[Collected data entries]
--*--

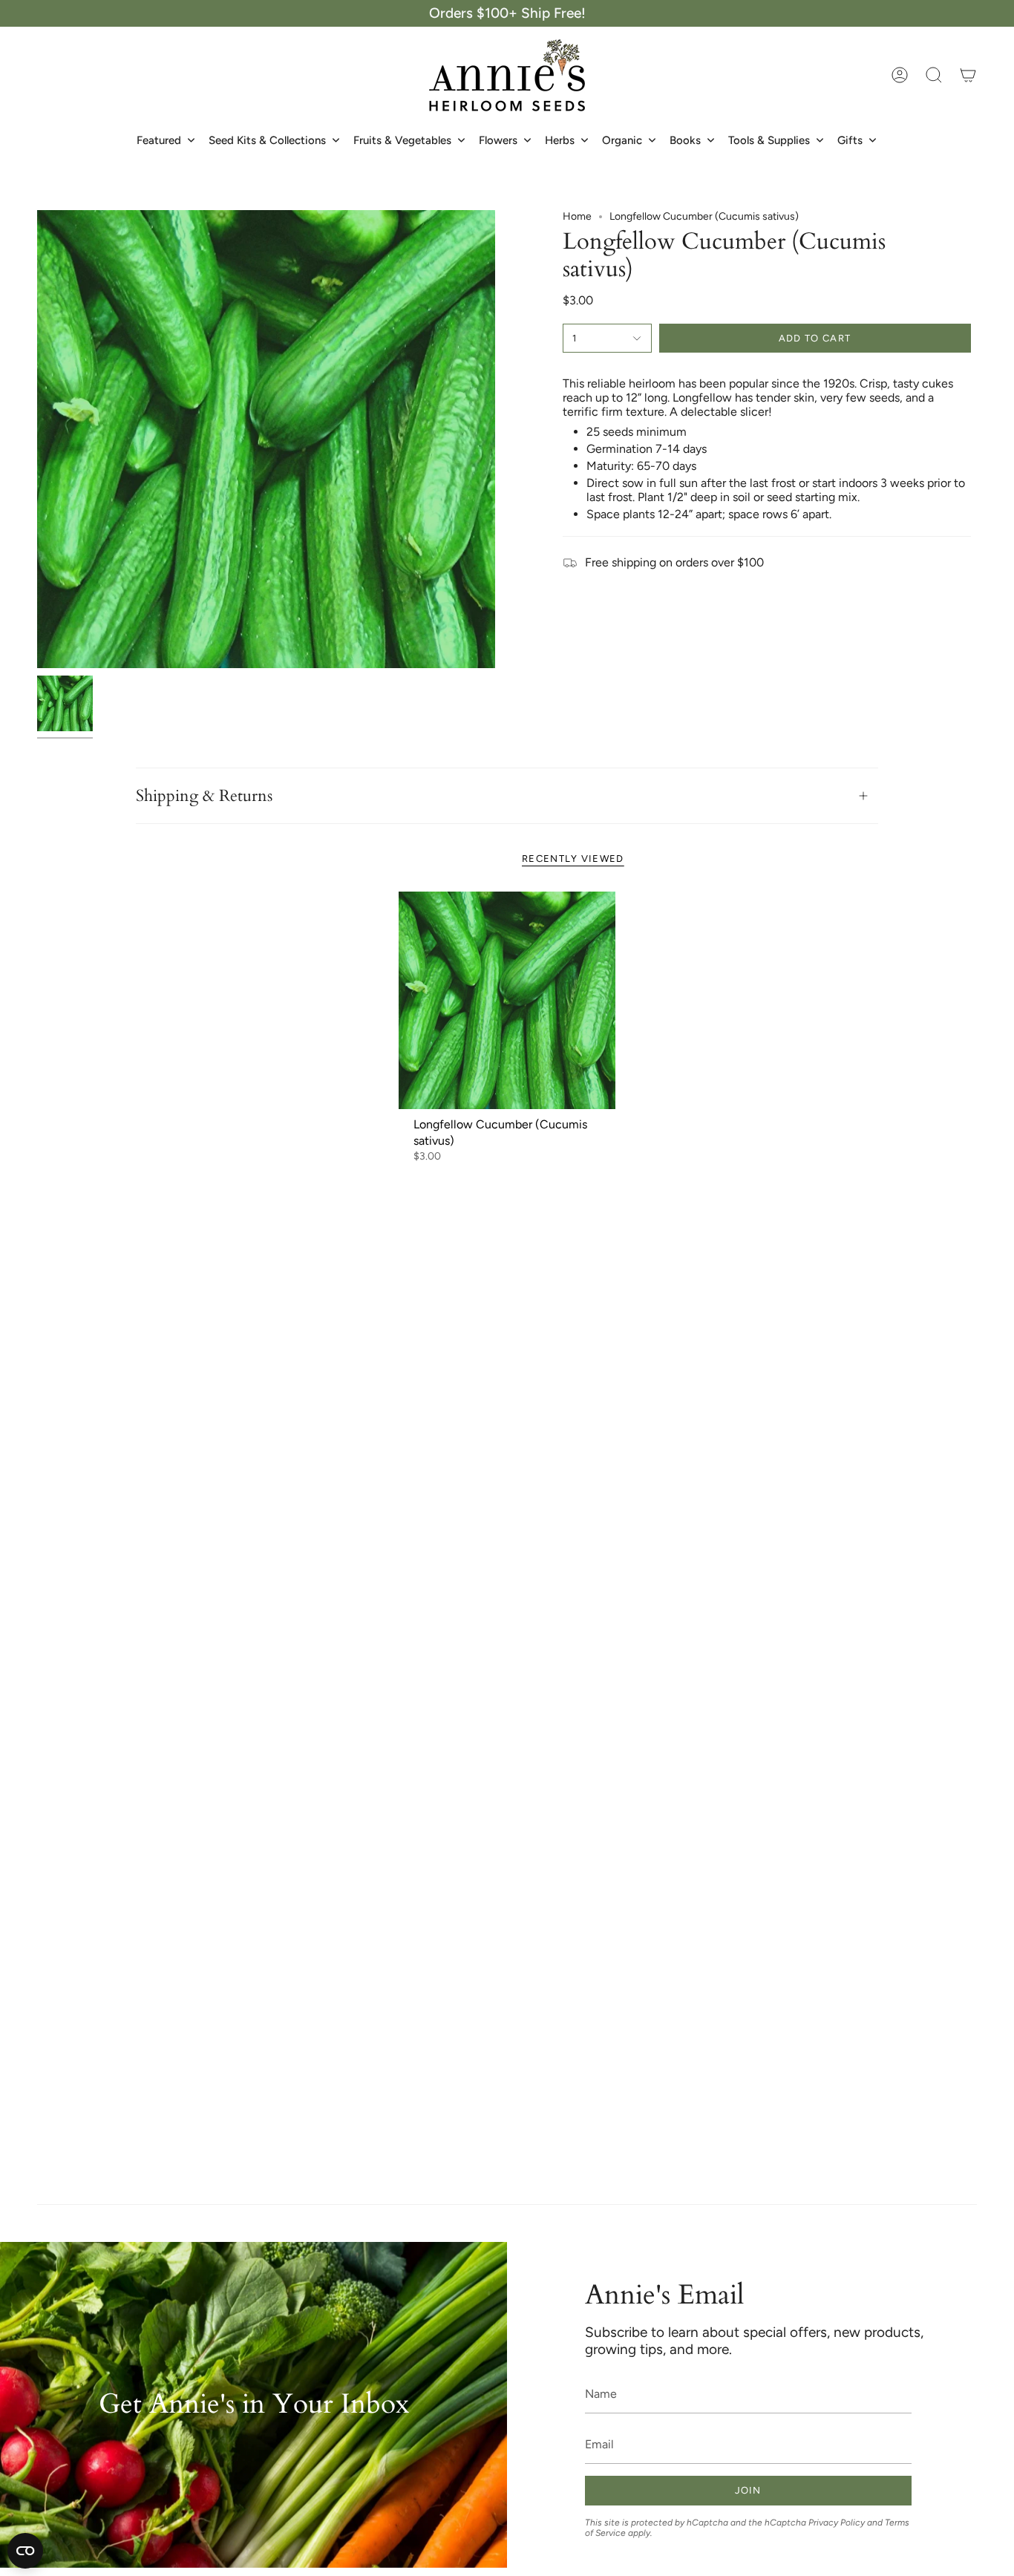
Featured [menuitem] (159, 140)
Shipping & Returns (204, 796)
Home (577, 216)
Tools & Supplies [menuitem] (769, 140)
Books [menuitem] (685, 140)
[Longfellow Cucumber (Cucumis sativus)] (507, 1000)
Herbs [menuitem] (560, 140)
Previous (37, 439)
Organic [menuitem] (622, 140)
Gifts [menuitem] (850, 140)
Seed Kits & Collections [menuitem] (267, 140)
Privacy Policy (836, 2522)
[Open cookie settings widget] (25, 2551)
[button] (934, 75)
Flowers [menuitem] (498, 140)
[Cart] (968, 75)
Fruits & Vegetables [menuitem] (402, 140)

--*--

Only one stretch of the entries above is wanted: the lines from the one containing "Shipping & Returns (204, 796)" through the one containing "Gifts [menuitem] (850, 140)". Please reproduce it exactly.

EXERCISE OUTPUT:
Shipping & Returns (204, 796)
Home (577, 216)
Tools & Supplies [menuitem] (769, 140)
Books [menuitem] (685, 140)
[Longfellow Cucumber (Cucumis sativus)] (507, 1000)
Herbs [menuitem] (560, 140)
Previous (37, 439)
Organic [menuitem] (622, 140)
Gifts [menuitem] (850, 140)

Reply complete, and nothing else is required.